Patients with steroid refractory acute graft-versus-host-disease (GVHD) have a better overall response rate (ORR) when treated with ruxolitinib compared with the best available therapy, according to results from a phase 3 trial presented at the European Hematology Association’s annual meeting.
Patients with steroid refractory (SR) acute graft-versus-host-disease (GVHD) have a better overall response rate (ORR) when treated with ruxolitinib compared with the best available therapy (BAT), according to results from a phase 3 trial presented at the European Hematology Association’s annual meeting.1
REACH2 was a phase 3 randomized trial that assessed the safety and efficacy of ruxolitinib compared with BAT. It included 309 patients who were randomized to receive either ruxolitinib (n = 154) or BAT (n = 155). Eligible patients were at least 12 years old, had undergone allogeneic hematopoietic stem cell transplant, had developed grade II to IV acute GVHD, and were also refractory to steroids.
Patients on BAT were permitted to cross over to the ruxolitinib arm if they had not responded by day 28. The primary end point was ORR at day 28. Patients randomized to the ruxolitinib arm started with 10 mg twice a day.
At data cut-off, 243 patients had discontinued (20.8% ruxolitinib vs 43.9% BAT). At day 28, the response rate was significantly higher among patients taking ruxolitinib (62.3%) compared with the BAT group (39.4%) (odds ratio [OR], 2.64; P <.001). The ORR favored patients treated with ruxolitinib for all grades of acute GVHD and baseline organ involvement. However, ORR was highest in patients with grade II acute GVHD (ruxolitinib 75.5% vs BAT 50.9%; OR, 2.96; 95% CI, 1.30-6.76) and for skin involvement (72.0% vs 47.3%; OR, 2.99; 95% CI, 1.55-5.79).
Across different subgroups of baseline characteristics, ruxolitinib “showed a consistent clinically meaningful treatment benefit,” the authors concluded.
A separate abstract used medical chart data to characterize chronic GVHD organ involvement, fibrotic manifestations, and treatment patterns.2 The authors evaluated patient charts for 93 patients with chronic GVHD. More than half (54%) previously had acute GVHD, and they were diagnosed with chronic GVHD a median of 87 days after hematopoietic cell transplant.
Seventy-one patients had organ involvement at diagnosis and 6% of patients had 3 or more organs involved at diagnosis. Most commonly patients had organ involvement in the skin, mouth, and eyes, and 87% of patients showed inflammatory processes and 59% of patients showed apparent fibrotic processes in at least 1 organ system.
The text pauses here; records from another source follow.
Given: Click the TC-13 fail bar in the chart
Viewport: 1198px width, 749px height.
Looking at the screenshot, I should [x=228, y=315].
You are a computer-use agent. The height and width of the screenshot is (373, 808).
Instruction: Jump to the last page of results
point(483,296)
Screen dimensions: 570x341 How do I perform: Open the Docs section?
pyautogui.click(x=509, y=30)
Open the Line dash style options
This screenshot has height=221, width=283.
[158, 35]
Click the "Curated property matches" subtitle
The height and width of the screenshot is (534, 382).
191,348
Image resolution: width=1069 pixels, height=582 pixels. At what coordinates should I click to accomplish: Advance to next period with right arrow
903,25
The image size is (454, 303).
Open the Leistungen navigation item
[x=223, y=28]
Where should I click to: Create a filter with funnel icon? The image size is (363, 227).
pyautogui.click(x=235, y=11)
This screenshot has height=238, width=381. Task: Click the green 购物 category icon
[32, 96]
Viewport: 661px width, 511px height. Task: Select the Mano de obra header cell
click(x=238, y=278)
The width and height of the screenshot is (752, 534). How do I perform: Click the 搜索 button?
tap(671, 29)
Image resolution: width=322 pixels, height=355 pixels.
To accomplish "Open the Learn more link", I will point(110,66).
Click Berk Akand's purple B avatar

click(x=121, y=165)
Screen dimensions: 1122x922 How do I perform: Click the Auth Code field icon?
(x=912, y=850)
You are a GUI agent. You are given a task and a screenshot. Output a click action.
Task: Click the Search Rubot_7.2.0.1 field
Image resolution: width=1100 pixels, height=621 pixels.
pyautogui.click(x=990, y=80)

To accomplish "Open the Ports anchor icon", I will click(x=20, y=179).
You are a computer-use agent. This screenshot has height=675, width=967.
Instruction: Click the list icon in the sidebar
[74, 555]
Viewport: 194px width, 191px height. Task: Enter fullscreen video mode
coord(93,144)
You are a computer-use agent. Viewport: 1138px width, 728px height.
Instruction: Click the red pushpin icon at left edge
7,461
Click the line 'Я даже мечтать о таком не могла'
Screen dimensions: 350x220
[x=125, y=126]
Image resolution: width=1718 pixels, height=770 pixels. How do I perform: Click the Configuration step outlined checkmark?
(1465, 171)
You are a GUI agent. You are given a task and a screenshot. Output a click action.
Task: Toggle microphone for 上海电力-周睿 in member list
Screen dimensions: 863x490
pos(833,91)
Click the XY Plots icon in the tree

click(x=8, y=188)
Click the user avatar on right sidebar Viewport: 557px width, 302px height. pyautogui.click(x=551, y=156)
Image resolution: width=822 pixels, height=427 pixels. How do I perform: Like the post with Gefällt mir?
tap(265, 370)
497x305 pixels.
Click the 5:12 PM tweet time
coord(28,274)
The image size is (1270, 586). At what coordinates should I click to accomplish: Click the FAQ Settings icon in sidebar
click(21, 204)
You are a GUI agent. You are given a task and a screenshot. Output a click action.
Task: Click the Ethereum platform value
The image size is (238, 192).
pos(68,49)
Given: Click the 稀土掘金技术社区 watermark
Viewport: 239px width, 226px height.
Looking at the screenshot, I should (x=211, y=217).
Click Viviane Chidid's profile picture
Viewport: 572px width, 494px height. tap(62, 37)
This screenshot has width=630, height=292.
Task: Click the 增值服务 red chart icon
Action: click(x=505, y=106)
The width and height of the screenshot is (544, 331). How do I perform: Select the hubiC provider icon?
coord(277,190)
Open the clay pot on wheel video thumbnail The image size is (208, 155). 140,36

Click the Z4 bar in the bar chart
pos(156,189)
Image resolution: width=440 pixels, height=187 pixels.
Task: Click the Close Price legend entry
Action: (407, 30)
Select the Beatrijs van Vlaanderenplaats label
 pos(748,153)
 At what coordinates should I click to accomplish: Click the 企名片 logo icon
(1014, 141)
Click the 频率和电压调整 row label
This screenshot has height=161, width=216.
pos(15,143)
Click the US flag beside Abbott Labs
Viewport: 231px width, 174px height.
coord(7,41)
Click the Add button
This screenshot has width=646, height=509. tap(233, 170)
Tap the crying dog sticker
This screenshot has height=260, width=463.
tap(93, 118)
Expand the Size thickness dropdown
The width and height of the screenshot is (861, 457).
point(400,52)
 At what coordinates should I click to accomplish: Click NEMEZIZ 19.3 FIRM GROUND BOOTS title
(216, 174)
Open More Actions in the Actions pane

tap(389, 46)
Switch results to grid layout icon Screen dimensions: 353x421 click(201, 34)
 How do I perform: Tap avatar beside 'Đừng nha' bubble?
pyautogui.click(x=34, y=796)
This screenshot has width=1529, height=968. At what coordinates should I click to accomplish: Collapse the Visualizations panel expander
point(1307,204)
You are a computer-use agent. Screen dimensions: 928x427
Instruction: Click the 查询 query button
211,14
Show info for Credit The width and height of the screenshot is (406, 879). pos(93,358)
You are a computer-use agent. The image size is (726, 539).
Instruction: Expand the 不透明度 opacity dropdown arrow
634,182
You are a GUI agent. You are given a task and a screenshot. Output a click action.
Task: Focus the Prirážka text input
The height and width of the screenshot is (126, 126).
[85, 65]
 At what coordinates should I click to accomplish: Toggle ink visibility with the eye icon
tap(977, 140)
Most patients received systemic steroids as their first line of treatment, which decreased in the second and third line. In the third line, 6% of patients used ruxolitinib and 16% used ibrutinib. The most common reasons for changing regimens in all lines of therapy were lack of efficacy, adverse event—related discontinuations, and progression of chronic GVHD. In later lines of therapy, patients were more likely to stay a little longer on therapy before changing.
“Currently, systemic steroids are the primary treatment, though many patients progress through multiple therapies due to a lack of efficacy and intolerable side effects,” the authors wrote, adding that the increased duration of therapy as patients progressed may be a result of few proven therapeutic options available. “Additional therapies are needed to address the underlying unmet need for patients with multiorgan involvement and fibrosis.”
1. Zeiser R, von Bubnoff N, Niederwieser D, et al. Ruxolitinib versus best available therapy in patients with steroid-refractory acute fraft-versus-host disease overall response rate by baseline characteristics in the randomized phase 3 REACH2 trial. Presented at: EHA25 2020; June 11-21, 2020; Abstract S255.
2. Salhotra A, Eiznhamer D, Hennegan K, Dehipawala S, Aggarwal SK. Presentation and management of chronic graft-versus-host disease in real-world clinical practice: a medical chart audit. Presented at: EHA25 2020; June 11-21, 2020; Abstract EP1436.